→ STATED EXERCISE 1
In the message below about paging through API results, what does each page of GitHub API results include that points to the next page?
— start of EXCERPTED TEXT —
On 03/29/2016 09:48 PM, Alex Miller wrote:
> Rather than starting with a solution, can we start with a problem that
> needs to be solved and consider options? Can you sketch the use case
> more fully? For the cases mentioned in the first post (web and db apis),
> those sound like cases where I would maybe look at loop/recur or a
> custom lazy seq to control iteration.
With elasticsearch, the scroll api (like a search) returns a token that
is used to retrieve each page of results, and each page of results
returns a new token which will give you the next page. The github api
when paging through results, each page has a header that points to the
next page of results. Just yesterday in the slack channel I spoke with
someone who was pulling effectively a page at a time of db rows back
from a database, each page being the rows with ids between the previous
pages last id and that id plus whatever the page size is. If I recall
the s3 (azure cloud storage too) listing api is very similar to the db
row fetching, you get back a page of results, and then the next api
request you ask for the page beginning after the last item in the
previous page.
— end of EXCERPTED TEXT —
→ STATED EXERCISE 2
Pull out every line of the records that contains the string "field". Case counts.
— start of DATA PROVIDED —
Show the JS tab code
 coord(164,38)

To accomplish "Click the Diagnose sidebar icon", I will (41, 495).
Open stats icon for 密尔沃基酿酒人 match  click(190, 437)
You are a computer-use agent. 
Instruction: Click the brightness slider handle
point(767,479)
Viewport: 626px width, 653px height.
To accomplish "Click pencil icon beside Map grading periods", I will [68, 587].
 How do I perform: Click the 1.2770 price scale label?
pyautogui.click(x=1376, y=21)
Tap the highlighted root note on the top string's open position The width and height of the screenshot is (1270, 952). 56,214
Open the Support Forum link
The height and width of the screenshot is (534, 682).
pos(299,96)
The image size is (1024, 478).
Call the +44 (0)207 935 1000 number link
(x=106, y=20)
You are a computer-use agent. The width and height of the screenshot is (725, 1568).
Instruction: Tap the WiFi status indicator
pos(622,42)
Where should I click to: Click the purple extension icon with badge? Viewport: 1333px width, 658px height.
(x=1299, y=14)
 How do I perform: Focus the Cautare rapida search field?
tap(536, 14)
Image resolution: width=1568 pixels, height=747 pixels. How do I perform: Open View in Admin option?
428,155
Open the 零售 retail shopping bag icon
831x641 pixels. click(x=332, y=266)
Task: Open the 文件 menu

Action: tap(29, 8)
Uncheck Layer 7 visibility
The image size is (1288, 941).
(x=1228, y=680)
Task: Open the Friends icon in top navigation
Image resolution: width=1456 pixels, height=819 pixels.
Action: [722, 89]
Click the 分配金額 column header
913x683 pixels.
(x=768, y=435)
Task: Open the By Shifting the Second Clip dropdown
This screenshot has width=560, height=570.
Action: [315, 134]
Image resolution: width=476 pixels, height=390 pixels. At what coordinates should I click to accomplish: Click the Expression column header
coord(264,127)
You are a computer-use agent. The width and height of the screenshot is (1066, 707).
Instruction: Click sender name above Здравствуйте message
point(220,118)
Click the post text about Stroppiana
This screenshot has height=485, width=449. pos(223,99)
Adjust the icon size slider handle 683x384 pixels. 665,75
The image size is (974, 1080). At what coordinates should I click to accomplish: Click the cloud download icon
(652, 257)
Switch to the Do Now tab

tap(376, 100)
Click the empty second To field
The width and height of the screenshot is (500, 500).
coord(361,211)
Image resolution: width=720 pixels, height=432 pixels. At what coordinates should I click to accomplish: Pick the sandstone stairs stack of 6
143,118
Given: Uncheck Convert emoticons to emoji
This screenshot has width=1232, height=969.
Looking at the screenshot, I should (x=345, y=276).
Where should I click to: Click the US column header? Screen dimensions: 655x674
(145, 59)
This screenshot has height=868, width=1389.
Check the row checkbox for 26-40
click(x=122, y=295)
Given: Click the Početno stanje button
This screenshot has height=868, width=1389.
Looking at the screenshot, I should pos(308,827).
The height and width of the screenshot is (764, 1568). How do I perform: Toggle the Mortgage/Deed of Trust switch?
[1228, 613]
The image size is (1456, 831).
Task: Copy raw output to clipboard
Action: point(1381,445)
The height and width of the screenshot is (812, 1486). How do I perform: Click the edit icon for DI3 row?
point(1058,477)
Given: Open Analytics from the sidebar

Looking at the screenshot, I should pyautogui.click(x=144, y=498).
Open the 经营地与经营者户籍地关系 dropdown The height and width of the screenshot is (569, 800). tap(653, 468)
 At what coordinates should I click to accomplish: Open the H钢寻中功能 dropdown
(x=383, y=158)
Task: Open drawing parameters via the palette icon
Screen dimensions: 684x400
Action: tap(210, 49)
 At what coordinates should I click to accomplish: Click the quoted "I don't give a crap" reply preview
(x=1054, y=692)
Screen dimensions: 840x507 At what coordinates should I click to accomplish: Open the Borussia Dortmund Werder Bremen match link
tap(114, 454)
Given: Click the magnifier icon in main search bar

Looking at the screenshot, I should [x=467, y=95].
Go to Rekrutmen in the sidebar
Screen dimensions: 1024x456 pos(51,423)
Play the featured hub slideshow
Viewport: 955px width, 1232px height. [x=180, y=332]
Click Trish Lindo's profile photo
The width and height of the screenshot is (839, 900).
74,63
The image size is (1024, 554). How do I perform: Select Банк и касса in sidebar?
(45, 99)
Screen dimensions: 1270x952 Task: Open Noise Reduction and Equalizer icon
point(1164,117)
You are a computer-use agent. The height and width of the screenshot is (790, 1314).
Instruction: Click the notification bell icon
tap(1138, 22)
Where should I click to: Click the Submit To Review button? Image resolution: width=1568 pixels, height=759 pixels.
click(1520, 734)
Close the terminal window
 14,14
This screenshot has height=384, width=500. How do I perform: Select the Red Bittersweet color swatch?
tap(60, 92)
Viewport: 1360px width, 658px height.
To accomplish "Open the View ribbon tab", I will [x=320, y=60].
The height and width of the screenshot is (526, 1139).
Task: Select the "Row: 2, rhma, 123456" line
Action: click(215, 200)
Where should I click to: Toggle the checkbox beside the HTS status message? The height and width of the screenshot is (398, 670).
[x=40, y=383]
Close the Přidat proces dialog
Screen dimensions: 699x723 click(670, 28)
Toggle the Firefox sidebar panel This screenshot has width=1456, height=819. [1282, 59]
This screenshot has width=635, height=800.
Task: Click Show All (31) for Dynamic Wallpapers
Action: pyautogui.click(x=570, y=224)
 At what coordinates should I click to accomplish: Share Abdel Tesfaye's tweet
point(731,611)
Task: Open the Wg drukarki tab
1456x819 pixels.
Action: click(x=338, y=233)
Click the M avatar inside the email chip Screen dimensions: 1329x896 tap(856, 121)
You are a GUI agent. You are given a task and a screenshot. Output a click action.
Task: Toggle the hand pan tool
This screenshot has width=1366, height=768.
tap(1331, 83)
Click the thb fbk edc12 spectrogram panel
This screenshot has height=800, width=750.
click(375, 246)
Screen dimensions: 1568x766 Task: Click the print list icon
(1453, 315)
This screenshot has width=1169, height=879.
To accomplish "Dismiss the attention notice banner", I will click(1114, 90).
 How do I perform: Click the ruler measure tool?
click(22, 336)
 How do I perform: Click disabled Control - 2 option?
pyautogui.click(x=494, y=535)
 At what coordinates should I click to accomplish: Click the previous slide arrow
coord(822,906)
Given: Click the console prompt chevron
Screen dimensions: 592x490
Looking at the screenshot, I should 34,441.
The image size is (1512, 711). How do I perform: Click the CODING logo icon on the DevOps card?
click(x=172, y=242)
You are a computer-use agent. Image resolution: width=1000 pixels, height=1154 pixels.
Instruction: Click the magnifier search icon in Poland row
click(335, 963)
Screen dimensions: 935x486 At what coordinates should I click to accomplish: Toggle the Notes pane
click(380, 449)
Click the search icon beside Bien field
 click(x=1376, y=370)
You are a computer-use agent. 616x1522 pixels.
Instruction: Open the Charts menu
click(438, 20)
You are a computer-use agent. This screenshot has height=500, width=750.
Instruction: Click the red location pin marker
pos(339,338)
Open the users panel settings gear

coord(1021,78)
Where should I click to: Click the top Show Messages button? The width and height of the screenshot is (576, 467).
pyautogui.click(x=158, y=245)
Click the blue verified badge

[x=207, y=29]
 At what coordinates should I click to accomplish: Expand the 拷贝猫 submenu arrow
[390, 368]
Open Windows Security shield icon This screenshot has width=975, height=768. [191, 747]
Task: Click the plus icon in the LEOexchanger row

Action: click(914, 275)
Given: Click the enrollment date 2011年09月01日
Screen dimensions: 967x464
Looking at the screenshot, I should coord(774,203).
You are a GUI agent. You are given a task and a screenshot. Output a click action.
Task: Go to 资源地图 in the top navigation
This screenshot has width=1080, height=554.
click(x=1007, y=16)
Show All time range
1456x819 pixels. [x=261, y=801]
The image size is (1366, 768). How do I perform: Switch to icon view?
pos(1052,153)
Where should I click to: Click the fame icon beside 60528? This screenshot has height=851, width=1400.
— end of DATA PROVIDED —
→ FULL RESPONSE 1
A header that points to the next page of results.

→ FULL RESPONSE 2
 How do I perform: Focus the Cautare rapida search field?
Click the empty second To field
Click the search icon beside Bien field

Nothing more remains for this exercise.